Vertebral implants are often used in the surgical treatment of spinal disorders such as degenerative disc disease, disc herniations, curvature abnormalities, and trauma. Many different types of treatments are used. In some cases, spinal fusion is indicated to inhibit relative motion between vertebral bodies. Spinal fusion often involves the removal of the vertebral disc and insertion of an interbody implant to create a fused junction between a pair of vertebral bodies. Furthermore, the facet joints may be fused to complete the fusion between vertebral pairs. Facet fusion often involves destruction of the facet by decorticating the opposing articulating surfaces and packing bone growth promoting substances such as grafts or synthetic materials into the space between the articular processes. The facet joints are generally small as compared to the intervertebral space. Consequently, limited amounts of bone-growth promoting substances may be inserted into the joint. Some of the bone-growth promoting substances tend to disperse post-operatively resulting in a less robust fusion. Furthermore, the overlying fibrous tissue may further disperse the bone-growth promoting substances as a result of contact, friction, and/or the ingrowth of fibrous mass. These and other factors may result in pseudarthrosis or inadequate fusion.
In the spinal surgery field, surgical procedures are often performed to correct problems with displaced, damaged or degenerated intervertebral discs due to trauma, disease or aging. Bone graft materials are often used in spine fusion surgery. Current spinal fusion implants utilize grafts of either bone or artificial implants to fill the intervertebral disc space.

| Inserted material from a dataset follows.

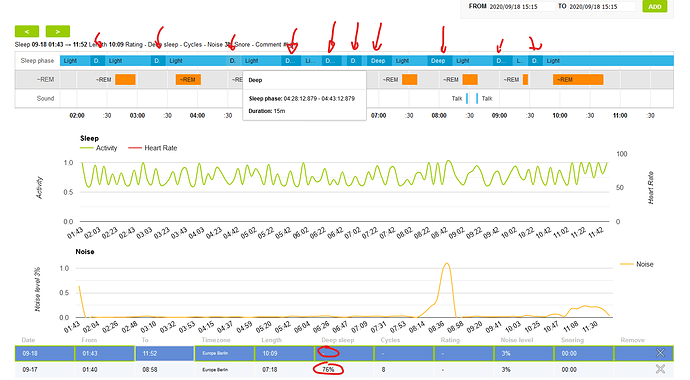The height and width of the screenshot is (380, 690).
Task: Select the Deep phase block before 07:00
Action: coord(378,61)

While generally effective, the use of bone grafts has some limitations. Autologous bone grafts, being obtained from the patient, require additional surgery and present increased risks associated with its harvesting, such as risk of infection, blood loss and compromised structural integrity at the donor site. Bone grafts using cortical bone remodel slowly because of their limited porosity. Traditional bone substitute materials and bone chips are more quickly remodeled but cannot immediately provide mechanical support. In addition, while bone substitute materials and bone chips can be used to fill oddly shaped bone defects, such materials are not as well suited for wrapping or resurfacing bone. Indeed, the use of bone grafts is generally limited by the available shapes and sizes of grafts provided.
With regards to bone grafts, allograft bone is a reasonable bone graft substitute for autologous bone. It is readily available from cadavers and avoids the surgical complications and patient morbidity associated with harvesting autologous bone. Allograft bone is essentially a load-bearing matrix comprising cross-linked collagen, hydroxyapatite, and osteoinductive bone morphogenetic proteins. Human allograft tissue is widely used in orthopaedic surgery.
Many approaches using allograft implants in a facet fusion involve mineralized pieces of allograft that are threaded across the joint or impacted into place. These cortical allograft implants can take a very long time to attach and incorporate with the host bone ultimately resulting in a fusion. These allograft implants also require specialized preparation of the facet joint, such as decortication, for the cortical bone implants to fit into place. Many times the preparation of the joint results in the removal of a significant amount of the facet joint leading to further destabilization.
Accordingly, it would be desirable to construct an implant, particularly an interbody implant, to better utilize the benefits of allograft treatment.